Using GitHub for 3rd Year Software Engineering

Published

April 26, 2012

This past semester (Winter 2012), I was the instructor for UBC’s CPSC 310: Introduction to Software Engineering. As part of the course, students must complete a large-scale software project in teams of 4–5 in 2 months. This term, I allowed some teams to use GitHub to manage the project.

Reasons

At UBC, we have for some time used IBM’s Rational Team Concert tool, which is free for academic use, as our software collaboration environment. This was the default tool for this term, as well, save for the three groups who applied to use GitHub. The University of Victoria has been using RTC for a similar purpose.

RTC is, I’m sure, an excellent product for its intended audience, namely, professional software development teams. It is easy to install and maintain for the technical support staff here, has sufficient documentation, and clients for Mac, Linux and Windows. It is also free for us to use as part of the IBM Academic program. However, in course evaluations, it has been the single most complained-about part of the course. It is cumbersome to install for students, and most importantly, always seems to be out-of-date with other software. In our case, RTC 3 is built using Eclipse 3.4, which is “somewhat” incompatible with the libraries and plugins I was looking to use, chiefly the Google Plugin for Eclipse. A significant amount of course time (TA and instructor office hours) was spent getting RTC to work with the other software for the course. And I am just seeing that IBM is now working on RTC 4, which implies more trouble in the future.

Now, this is partly because students have not had much experience installing commercial development tools on their machines, and that is certainly a learning objective for this course (I am confident it is a pain point for nearly all software developers, new or otherwise). It is also because students run a bewildering array of operating systems and language profiles on their laptops and desktop computers, which makes support a headache.

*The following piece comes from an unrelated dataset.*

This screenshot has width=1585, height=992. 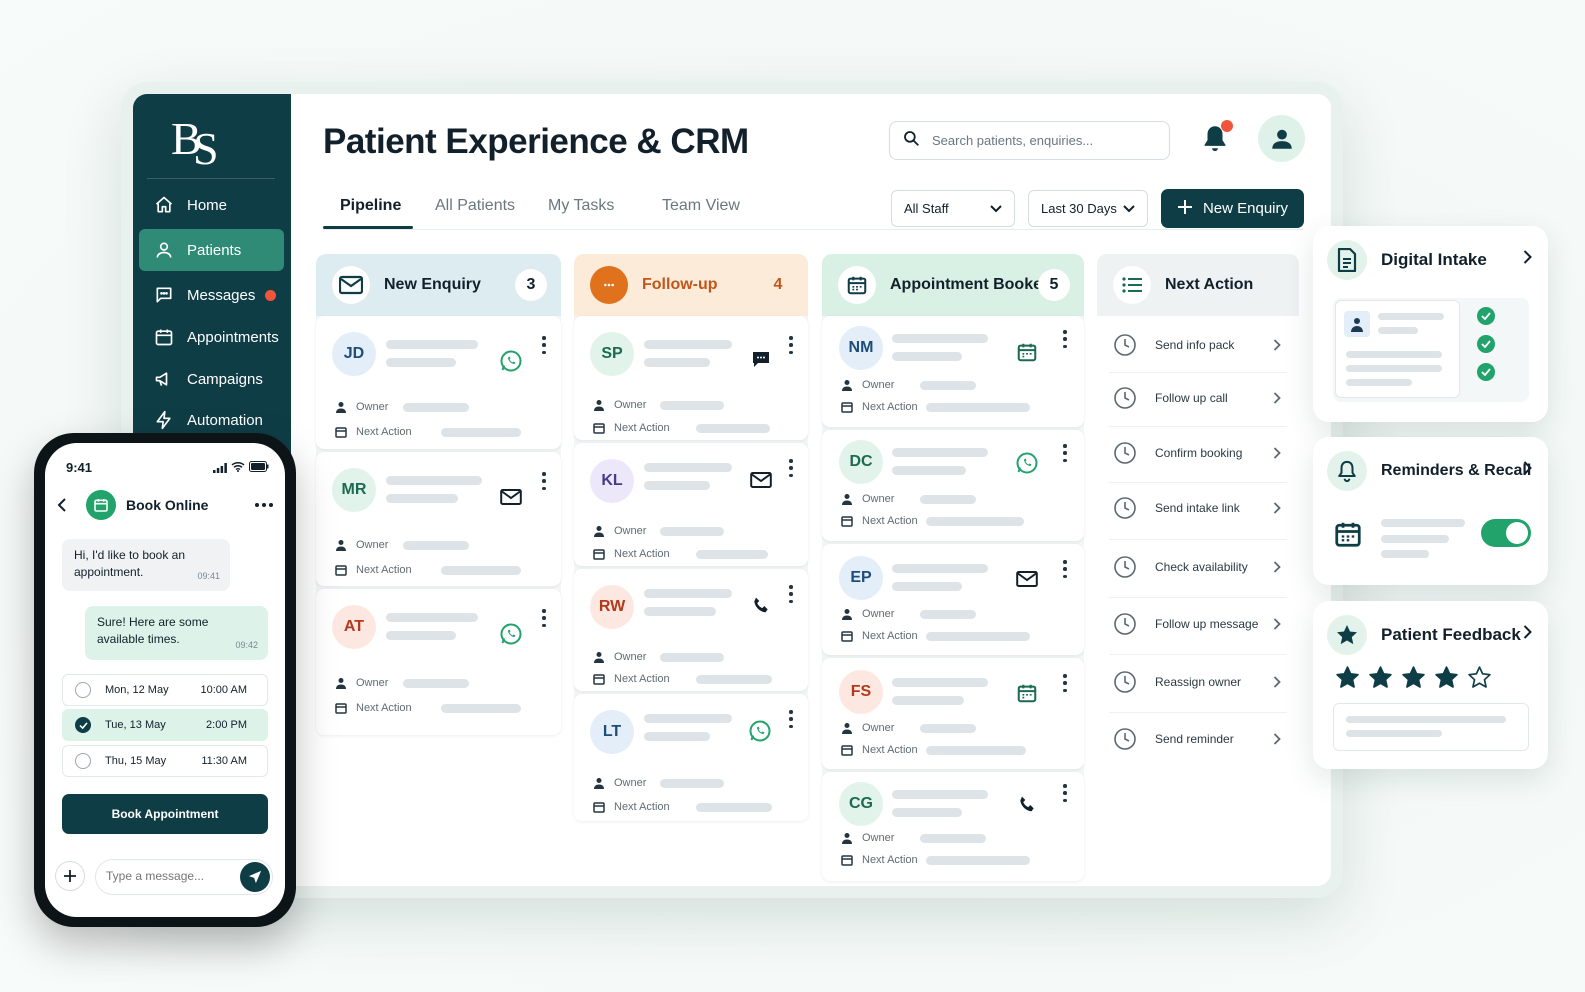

That being said, my sense was that RTC was simply too much tool for what the students needed. As Greg Wilson’s DrProject experiment showed, students simply do not have time, nor inclination, to leverage the more powerful collaboration aspects. Filling out work items, creating documentation, even committing code is something they just do not see the need for. To get them to try it, we must assign marks to those activities. RTC’s terminology (streams, components, etc) is probably great for a developer with multiple projects: for these students (and me!) it is non-standard with most version control concepts and confusing to use.

Since I’ve personally used GitHub for a while, and git seems to have a lot of developer mindshare, it seemed like a good fit for an experiment.

Experiences

Instructor

I emailed Github about the use of their web app for education and received a very prompt affirmative. Github will provide an organization account to the instructor, which includes private repositories for up to 200 people. At the end of the semester, they then require you to either delete the repositories (on Github, obviously not locally) or make them public (free accounts).

The Github UI is generally simple, but some of the navigation options are confusing from the team manager point of view (me!). Tracking student performance is pretty easy, since you have ready access to the excellent Github website, including issue tracking, change set tracking, pull requests, etc. Github has excellent graphs that allow the instructor team to check who is doing what. There doesn’t appear to be a good way to email all of the students in the various teams at the same time (we are an “organization” made up of 4–5 person teams).

Git itself is the main reason to use Github. There are vastly superior tutorials on it, and I like the pure distributed model better than what RTC provides. Finally, and perhaps most important, as the instructor I’ve used Git a fair bit and RTC very little. The disadvantages are that there is no central repository for backup purposes, although being distributed this is presumably less important.

Student

Students were generally positive. The alternative, in this course, was to use RTC. Git has the advantage of more widespread adoption (you’re unlikely to use RTC at Microsoft, but MSFT supports Git in various places). And of course, if Github goes down, then students can no longer manage issues. Git itself is complex to learn; I should have provided a short tutorial to those teams on the basics of Git.

They also found tools like SourceTree and Tortoise invaluable in understanding what was happening with branches and remotes. For a while, a few teams had multiple, non-merged and conflicting branches for each member, which they could resolve once they saw visually how the branches were happening. The concept of remote repositories and pull requests is a little alien at first.

Issue tracking in Github is primitive relative to RTC. This is a strength for this course, I feel, but when we go from user stories to tasks it means students had to roll their own classification scheme (e.g., define a product backlog item, then the tasks which compose it).

The teams which used Github were much stronger than most other teams in the course, so the results are no doubt skewed. That being said, I don’t think RTC was any simpler to use—in a number of teams, at least one team member never managed to commit code to the shared repository.

Looking ahead

The obvious question is, “Would you use Github again”? The answer is yes, and perhaps even “I would like to make everyone use it.”

It was confusing to have two separate tools in the course. Partly, this is because marking is complicated by the fact student teams are in tutorial sections, so some teams in a given tutorial were using Github and some RTC. This meant TAs had to mark both tools (and learn both). Exam questions are more complicated, since you must account for some students never having used RTC, if you ask about issue tracking.

I like the fact that the project collaboration tool was separate from the IDE. I think RTC’s tight Eclipse integration makes it difficult to install the IDE necessary. Some students ran Eclipse 3.7 in conjunction with RTC (Eclipse 3.4) in order to get plugins working. Since git is so popular, it is much easier to find tool support for it than to munge RTC into your work flow. In future, tools like Mylyn would be useful to better integrate issue tracking into the IDE.

The big outstanding issue is privacy. In BC, the provincial government is considering laws that prohibit (or seem to, IANAL) student data being anywhere near a US server (despite students happily sending email about their marks from Hotmail or Gmail). While I respect that motivation, I feel there should be some way to give consent, particularly when so many excellent tools are US-based.